Hendricks glanced at Duncan. If he’d been human, his hands would have been white-knuckling the damned wheel. As it was, the wheel’s leather was cracking in his grasp, but the shade of his fingers looked the same under the flash of the lights they were passing every few seconds. “You gonna be all right? Feeling a little nervous?”
“If you knew what we were heading into, you’d be nervous, too,” Duncan said. His lips were a tight line, and his eyes were fixed on the road ahead as they ran at eighty miles an hour into town, the sky ahead of them aglow with unnatural fire.
*
Reeve had driven a couple more blocks, Erin as his passenger, catching another glimpse of the thing as it was making its way through a space between two yards. He’d gotten a good look at it under a street light, maybe even better than with his own headlights before, and he wasn’t that eager to confront the thing. There was dumb, there was stupid, and then there was this. Still, he needed to put this thing down, and he was planning to stage the confrontation in such a way that he could control the outcome as best he could. He figured choice shots to the heart would be the key, and to that end, he was suddenly real glad he hadn’t just stuffed the department’s AR-15 into the evidence locker after they’d retrieved it from Arch’s car, clearly plentifully used.
“Any luck getting hold of Fries?” he asked as he pulled the Explorer to a stop.
“No service,” Erin said, slipping her phone back onto her belt. “I think this thing might have taken out the tower.”
“You say it’s a demon?” Reeve asked, slipping out of his door as Erin did the same on the other side.
“Yep,” Erin said. “Straight outta hell. There’s a plague of them here. It’s what’s been ailing us.”
Reeve felt a surge of fury and pushed it down. “You and me are going to have a long conversation later that you’re not going to enjoy.”
“Looking forward to it,” Erin said, “if we live.”
“How are you with the AR?” Reeve asked, opening the back of the Explorer.

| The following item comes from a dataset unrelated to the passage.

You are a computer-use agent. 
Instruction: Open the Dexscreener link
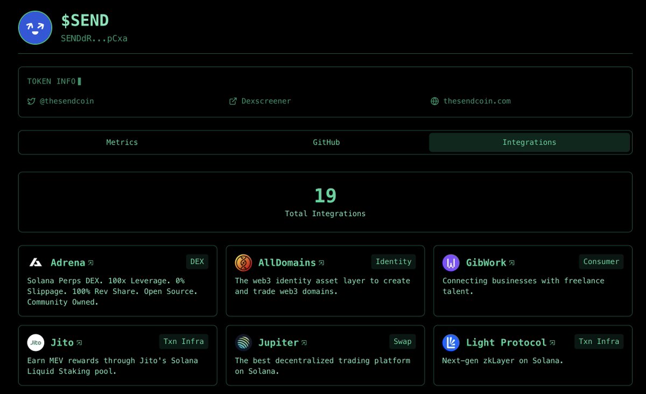(x=267, y=101)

“Pretty good—” Erin started.
“Excuse me, officer?” A woman stood behind them, shadowed in the headlights of a car Reeve hadn’t even seen pull up.

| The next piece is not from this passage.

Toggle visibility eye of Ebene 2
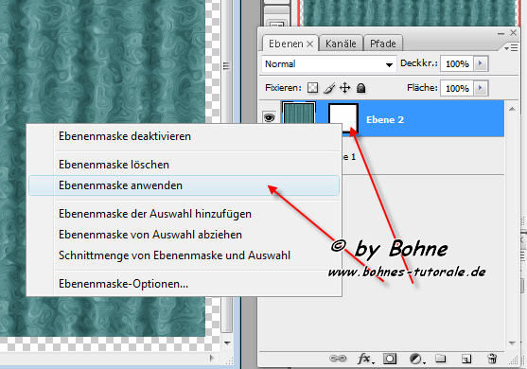Viewport: 527px width, 369px height. [x=270, y=117]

“Ma’am, you’re going to want to clear this area,” Reeve said, turning around to face her. “This place is a disaster area.”

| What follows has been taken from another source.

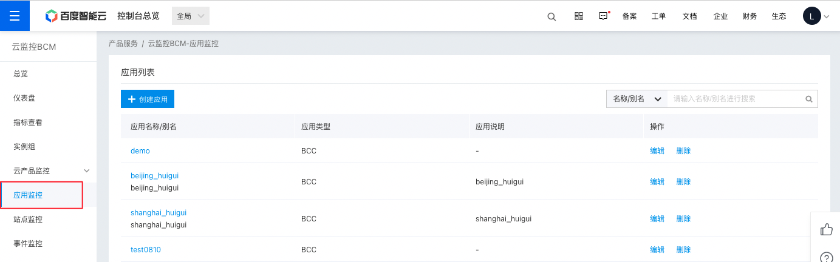Focus the name/alias search input field
Image resolution: width=840 pixels, height=262 pixels.
(x=735, y=99)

“I know,” she said, walking toward him slowly, “it’s just so scary.” There was something about the way she said it that caused Reeve’s scalp to tingle. His hand drifted toward his gun. “Explosions, and screaming, and pain …”
“Ma’am, I need you to step back,” Reeve said, suddenly very aware that the way the car was parked, the way she was approaching them, it was perfectly set up so that he was near blinded by the headlamps of the car.
She didn’t stop, though. “I mean … I’m just visiting this town, and I … I can’t ever remember seeing anything like this before. It’s horrible, just horrible.” She didn’t make it sound like it was horrible.